One should not forget that Che was a prolific writer, trenchant as well as elegant. His essay, “Socialism and the New Man in Cuba,” was first published in the Uruguayan left-wing magazine Marcha, in 1965. In that piece, considered by many to be his defining statement on the nature of socialism, Che argued that it was not the case that the individual disappears under socialism; rather, he asserted, the individual is at the moral heart of the revolutionary struggle, an ongoing undertaking in which even one’s life can be given.
He also wrote Guerrilla Warfare (1960), a handbook for armed struggle but also widely read by student revolutionaries in the first world who saw it as a metaphor for the ongoing fight for social justice even in the face of apparently insuperable odds.
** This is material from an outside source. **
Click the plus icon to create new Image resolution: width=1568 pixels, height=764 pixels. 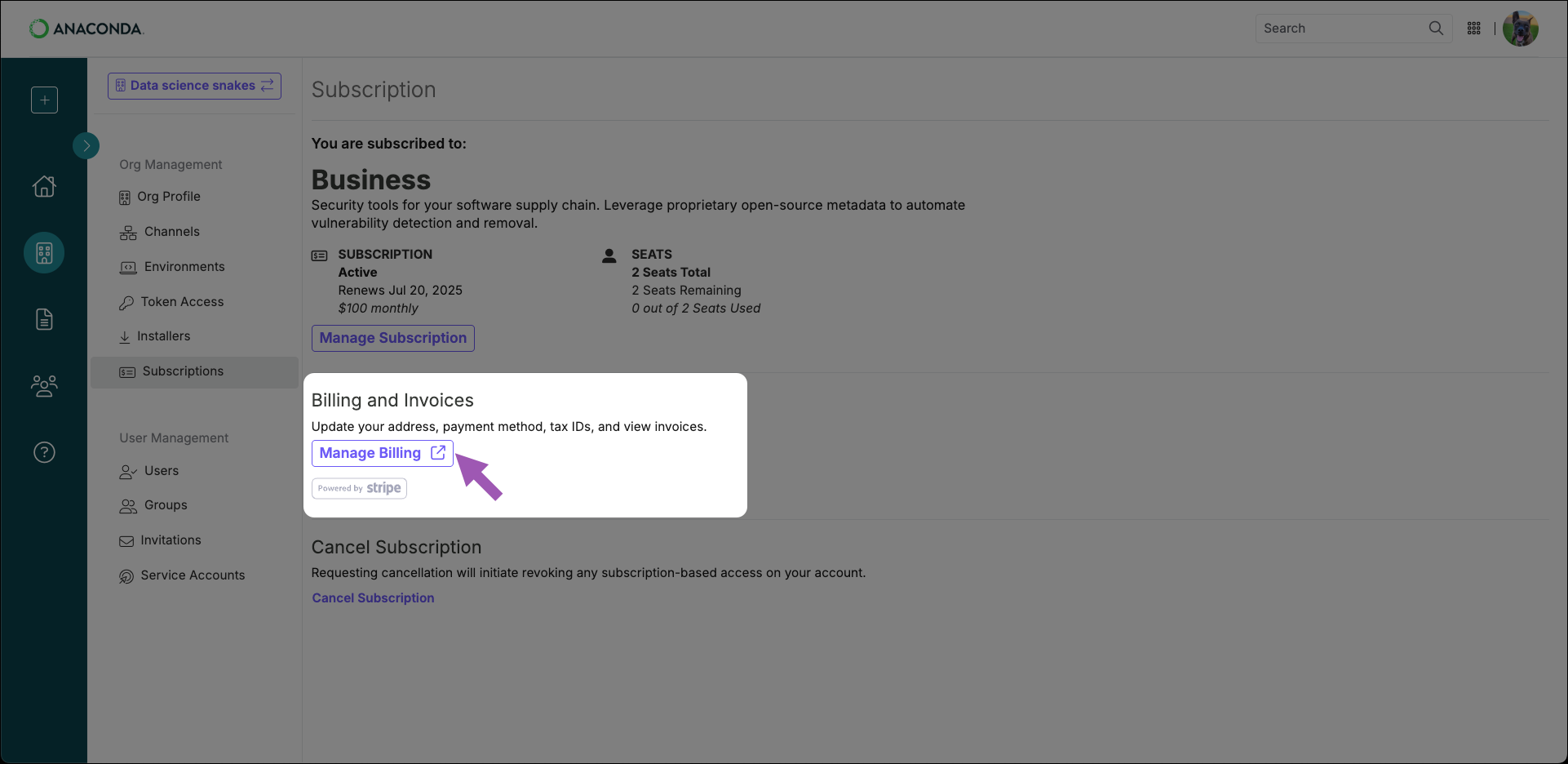click(x=43, y=100)
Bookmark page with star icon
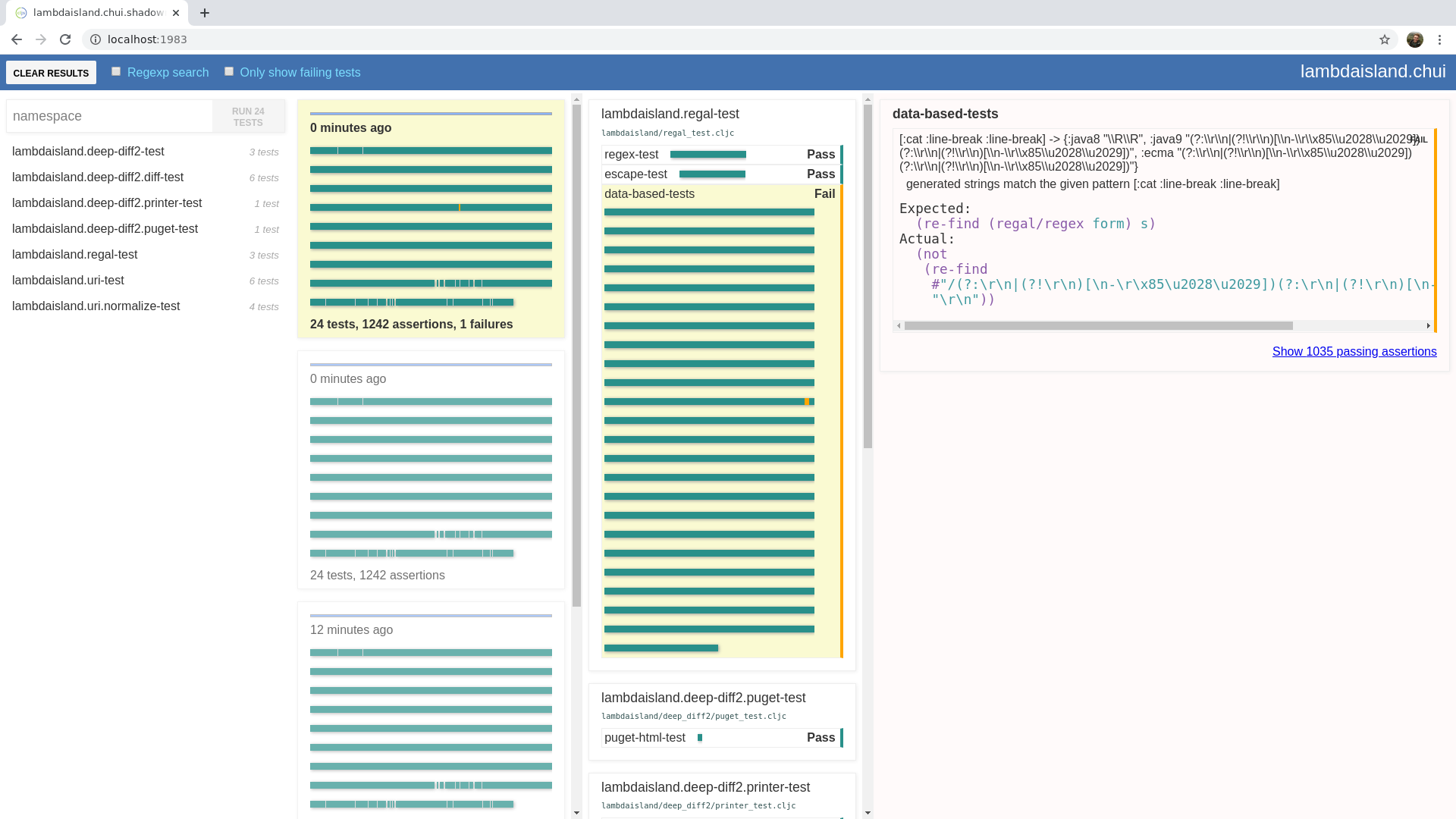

And he is widely remembered for his “Create Two, Three...Many Vietnams, That Is the Watchword,” written for the January 1966 opening conference of Organization of Solidarity with the Peoples of Asia, Africa, and Latin America (OSPAAAL, also referred to as the Tricontinental, founded at Guevara’s urging). In that letter Che called for worldwide support for the Vietnamese revolution as but one form of the kinds of struggles necessary in the battle for socialism. He concluded with the ringing statement,
If we, on a small point on the map of the world, fulfill our duty and place at the disposal of the struggle whatever little we are able to give—our lives, our sacrifice—it can happen that one of these days we will draw our last breath on a bit of earth not our own, yet already ours, watered with our blood. Let it be known that we have measured the scope of our acts and that we consider ourselves no more than a part of the great army of the proletariat. But we feel proud at having learned from the Cuban revolution and from its leader [Fidel Castro] the great lesson to be drawn from its position in this part of the world: “Of what difference are the dangers to a man or a people, or the sacrifices they make, when what is at stake is the destiny of humanity?”....
Wherever death may surprise us, let it be welcome if our battle cry has reached even one receptive ear, if another hand reaches out to take up our arms, and other men come forward to join in our funeral dirge with the rattling of machine guns and with new cries of battle and victory.Nearly four decades later, in 2006, Evo Morales, a coca farmer, the son of indigenous peasants, and newly elected president of Bolivia, remembered Che and “the millions all over Latin America who have fallen” and promised that “We will carry on fighting for the liberation of Bolivia and the Americas....The struggle that Che Guevara left uncompleted, we shall complete.”